While MLPNN excelled with nearly perfect metrics in sensors 0, 1, and 2 during longer latency phases (3 hours), its performance declined notably as the latency period shortened, particularly in sensors 3, 6, and 7, where accuracy dropped as low as 0.72 at 0.5 hours. This suggests that MLPNN struggles to maintain consistency in scenarios requiring faster response times, likely due to the complexity of the temporal data patterns. In contrast, SVM demonstrated greater robustness across all latency phases, achieving consistently high accuracy even in shorter latency windows. For example, while MLPNN saw a marked reduction in performance at 0.5 hours, SVM maintained relatively stable metrics, only showing slight drops in sensors 2, 3 and 5. This resilience in SVM suggests that, although slightly less efficient in terms of execution time, it may provide more reliable performance in real-time or near-real-time applications where shorter latency periods are critical. Therefore, while MLPNN offers superior classification in more stable, extended time frames, SVM proves to be a more versatile option under dynamic temporal constraints.

4. Conclusions

Experiments with the UV-LED/RGB system demonstrate its strong potential for real-time bacterial growth monitoring in water samples at the point-of-care. The microfluidic device and MPN approach yielded consistent results when comparing the results to the benchmark Quanti-Tray/2000, establishing it as a reliable, straightforward model for water sample acquisition and monitoring. The microfluidic device was designed to have 166.4 CFU/100mL detection range and for detecting and quantifying bacteria below and above the EPA BAV value of 70 CFU/100mL for E. faecalis, helping to reduce false negatives. Featuring self-loading capabilities upon immersion, the microfluidic device enables fast, user-friendly operation without requiring trained personnel.
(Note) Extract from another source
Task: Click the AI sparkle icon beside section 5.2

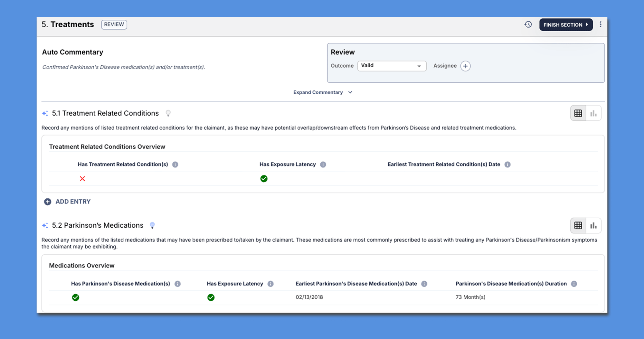Action: 45,225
Additionally, the UV-LED/RGB system offers portable incubation and detection, effectively maintaining ideal bacterial growth conditions while monitoring bacteria growth and predicting contamination in a short amount of time.
The system was tested using various bacterial concentrations, demonstrating its ability to monitor bacterial growth over a range of concentrations. The characteristic sigmoidal growth curve's slope becomes steeper, and the exponential phase begins earlier as the bacterial concentration increases. Positive wells were observed even at low concentrations, confirming the system’s detection capabilities at the EPA BAV standard for recreational water quality.
Notably, analyzing normalized and first derivative signals provided a method for accelerating bacterial detection. Results show that both the MLPNN and SVM exhibited strong classification performance, achieving a maximum precision of 1.00 across multiple sensors for both MLPNN and SVM. Importantly, SVM demonstrated the capability to predict the presence of bacteria in water samples within the first 30 minutes of incubation, achieving perfect metrics of 1.00 for accuracy, precision, recall, and F1 score for sensors 0, 1, and 4, with the lowest measurements being 0.81 for sensor 3. While MLPNN achieved near-perfect metrics in most cases, SVM maintained robustness across various sensors, especially in scenarios demanding rapid response times. Although MLPNN showed a decline in accuracy during shorter lag phases, SVM consistently delivered reliable performance. This comparative analysis suggests that while MLPNN excels in stable conditions, SVM may be more suitable for dynamic environments requiring prompt detection. These findings underscore the effectiveness of the UV-LED/RGB system for MPN analysis combined with machine learning for rapid, low-cost and portable bacteriological water quality assessments.

Author Contributions

Conceptualization, P.R.; methodology, P.R. and A.S.; software, A.S.; validation, A.S.; formal analysis, A.S.; investigation, P.R. and A.S.; resources, P.R.; data curation, A.S.; writing—original draft preparation, A.S.; writing—review and editing, P.R.; visualization, A.S.; supervision, P.R.; project administration, P.R.; funding acquisition, P.R. All authors have read and agreed to the published version of the manuscript.

Funding

This research was funded by Puerto Rico Sea Grant College Program grant number NA18OAR4170089 and R/90-2-20, and United States Geological Survey grant number G21AP10624-02, State Water Resources Research Institutes Program.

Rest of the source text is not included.